■ WHAT IS NEEDED: Leave out the pictures and retype, exactly, the lines below from the line with "14 (190, 1165)" up to and including the line with "Contact Us (53, 1922)", nothing more.

■ TASK MATERIAL:
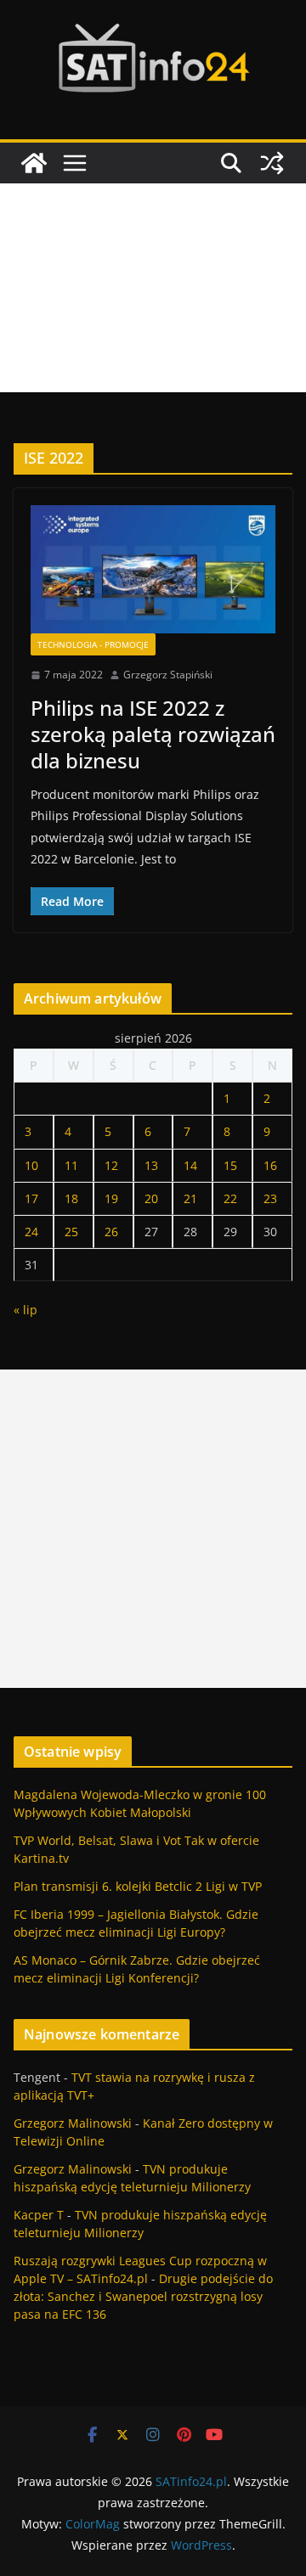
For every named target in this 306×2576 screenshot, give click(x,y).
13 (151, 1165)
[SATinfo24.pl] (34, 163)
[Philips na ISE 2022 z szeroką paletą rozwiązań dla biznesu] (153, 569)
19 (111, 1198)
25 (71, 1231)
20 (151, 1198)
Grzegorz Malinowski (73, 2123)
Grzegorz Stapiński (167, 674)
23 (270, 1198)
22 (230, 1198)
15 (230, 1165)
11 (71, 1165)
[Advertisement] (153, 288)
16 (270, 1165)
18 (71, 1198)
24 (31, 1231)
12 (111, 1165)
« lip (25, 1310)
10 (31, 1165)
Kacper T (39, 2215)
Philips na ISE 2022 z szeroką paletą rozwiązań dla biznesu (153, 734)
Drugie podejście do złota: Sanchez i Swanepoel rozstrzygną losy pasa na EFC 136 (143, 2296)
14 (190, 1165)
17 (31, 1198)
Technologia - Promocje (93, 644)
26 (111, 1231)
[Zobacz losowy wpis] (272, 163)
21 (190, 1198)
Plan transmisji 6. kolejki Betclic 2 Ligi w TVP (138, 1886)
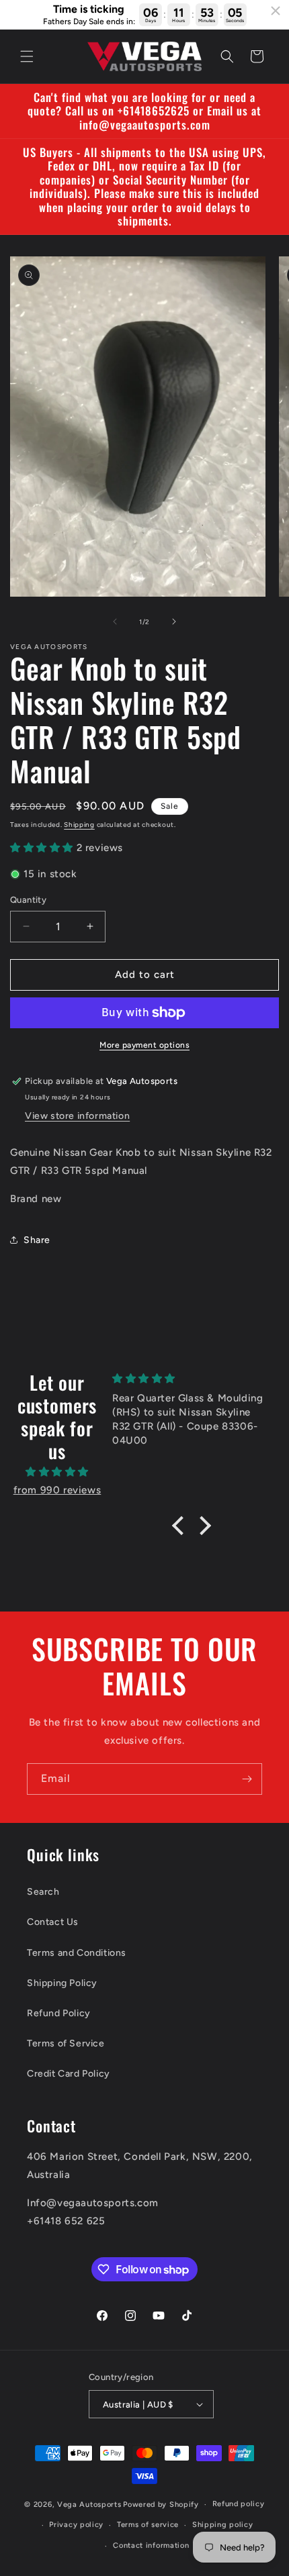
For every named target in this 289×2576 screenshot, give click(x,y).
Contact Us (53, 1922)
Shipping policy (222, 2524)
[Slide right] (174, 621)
* * *
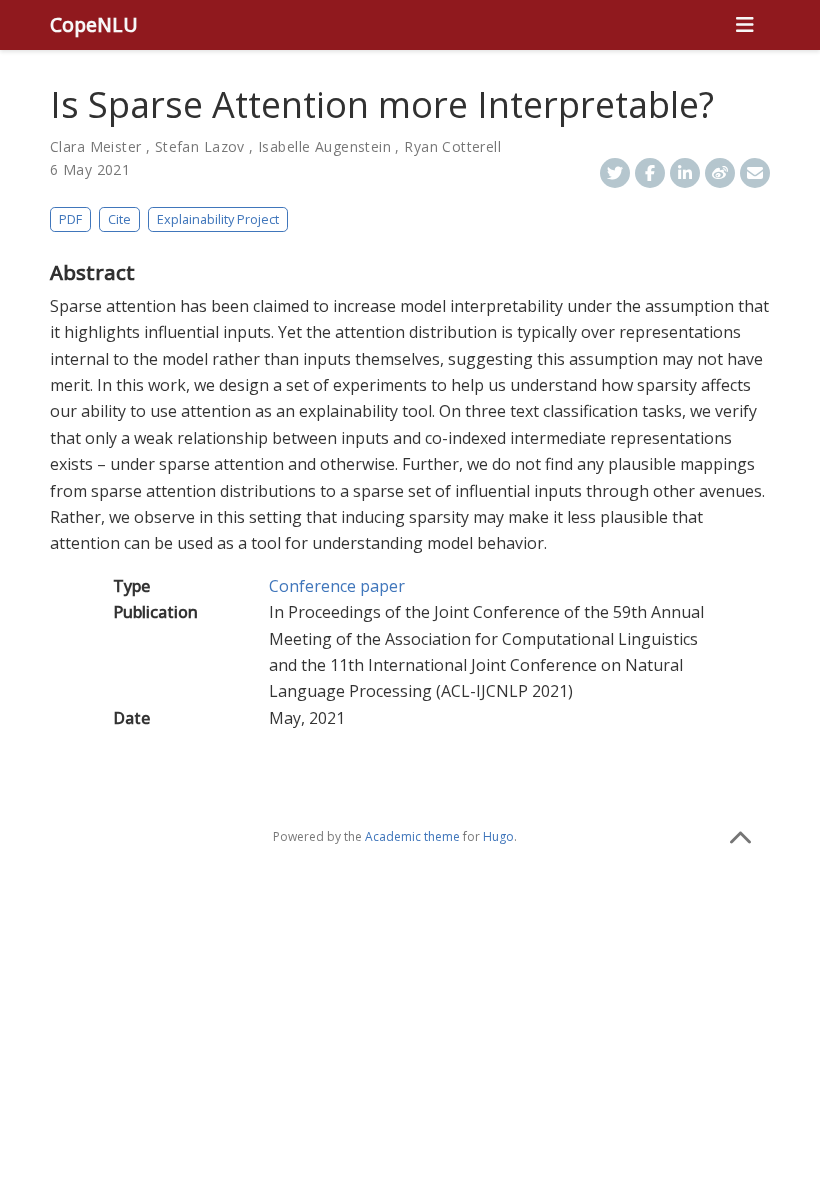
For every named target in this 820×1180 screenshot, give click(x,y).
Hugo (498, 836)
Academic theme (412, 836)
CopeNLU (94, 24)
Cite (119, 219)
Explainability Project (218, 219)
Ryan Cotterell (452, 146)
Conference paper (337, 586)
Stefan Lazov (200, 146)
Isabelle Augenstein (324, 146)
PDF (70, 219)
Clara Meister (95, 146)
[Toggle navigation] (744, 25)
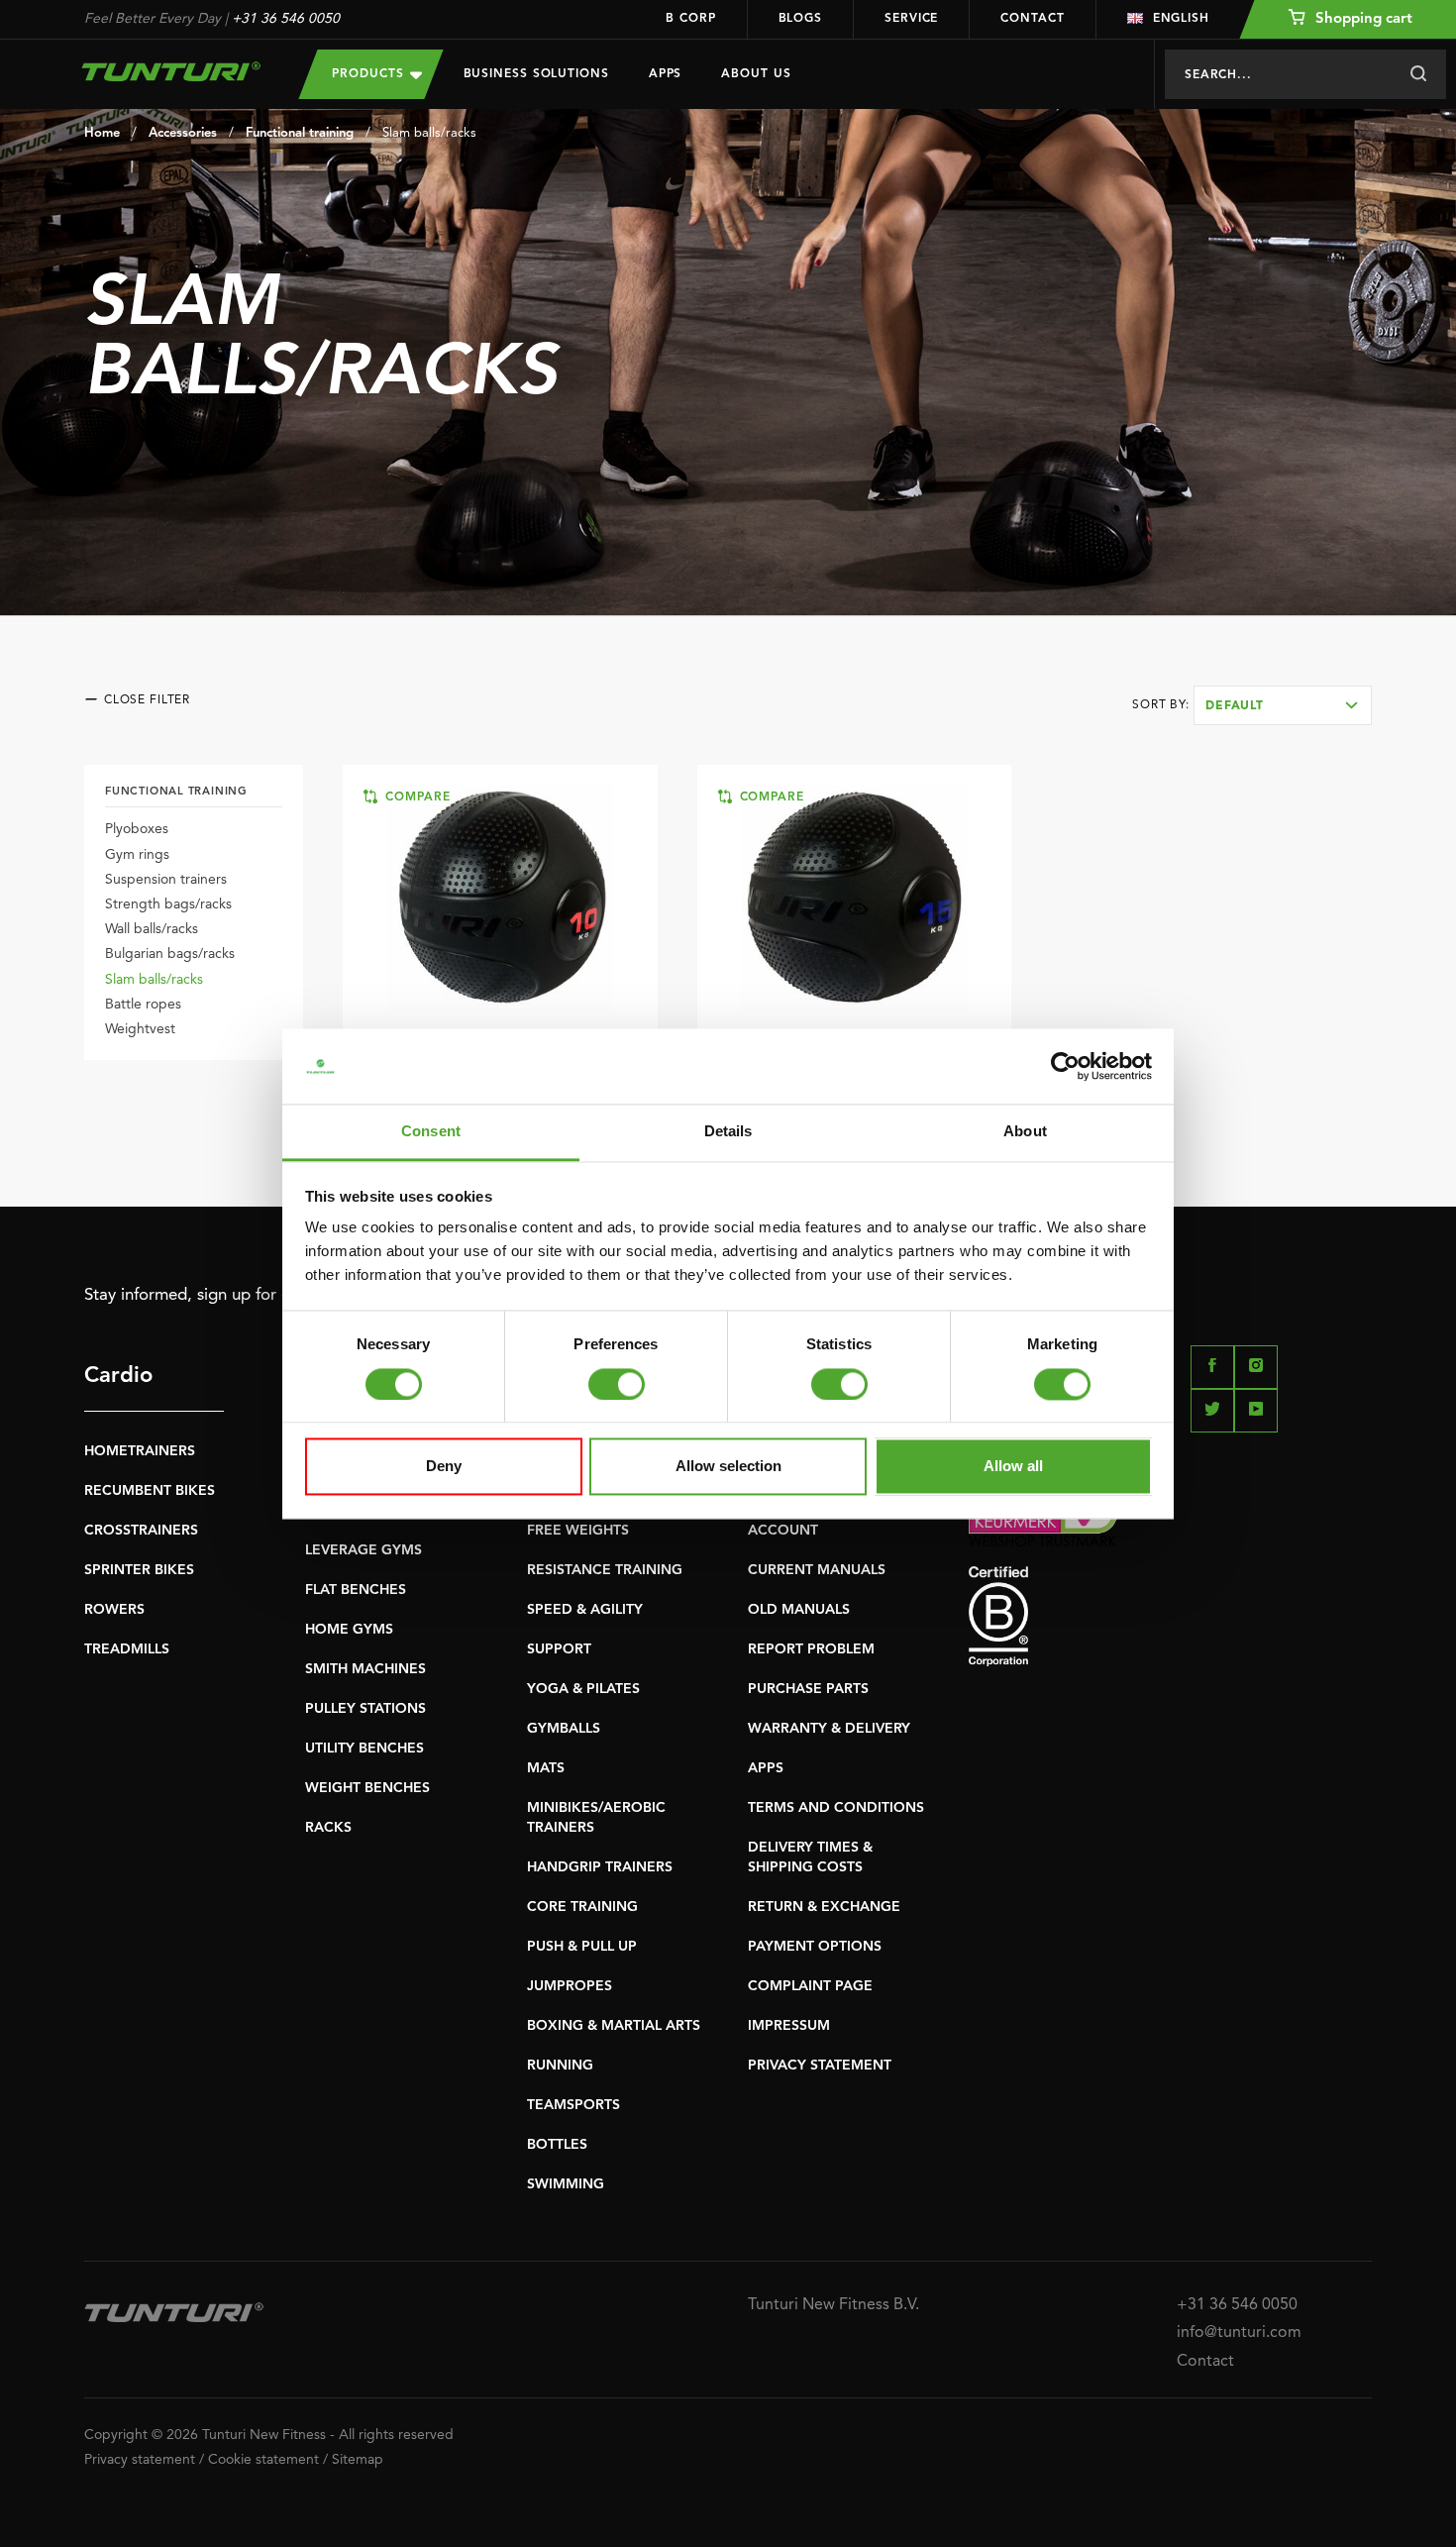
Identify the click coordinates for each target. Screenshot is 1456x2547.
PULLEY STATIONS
---
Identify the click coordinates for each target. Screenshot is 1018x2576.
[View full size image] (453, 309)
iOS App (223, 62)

■ ANSWER TO THIS PROBLEM:
14 (190, 1165)
17 (31, 1198)
Technologia - Promocje (93, 644)
26 (111, 1231)
[Zobacz losowy wpis] (272, 163)
21 (190, 1198)
Plan transmisji 6. kolejki Betclic 2 Ligi w TVP (138, 1886)
For every named target in this 289×2576 screenshot, give click(x,y).
Contact Us (53, 1922)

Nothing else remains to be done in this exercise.